Work instruction –
Your reply should be the complete data, reproduced exactly.
==== Given data ====
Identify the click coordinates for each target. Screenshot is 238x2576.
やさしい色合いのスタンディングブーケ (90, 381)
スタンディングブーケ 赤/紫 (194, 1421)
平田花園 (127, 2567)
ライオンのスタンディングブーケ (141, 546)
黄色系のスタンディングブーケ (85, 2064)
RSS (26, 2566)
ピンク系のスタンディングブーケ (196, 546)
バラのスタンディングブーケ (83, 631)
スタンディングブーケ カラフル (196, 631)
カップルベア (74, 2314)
====
Finished task –
Identify the click coordinates for each target. Screenshot is 238x2576.
やさしい色合いのスタンディングブーケ (90, 381)
スタンディングブーケ 赤/紫 (194, 1421)
平田花園 (127, 2567)
ライオンのスタンディングブーケ (141, 546)
黄色系のスタンディングブーケ (85, 2064)
RSS (26, 2566)
ピンク系のスタンディングブーケ (196, 546)
バラのスタンディングブーケ (83, 631)
スタンディングブーケ カラフル (196, 631)
カップルベア (74, 2314)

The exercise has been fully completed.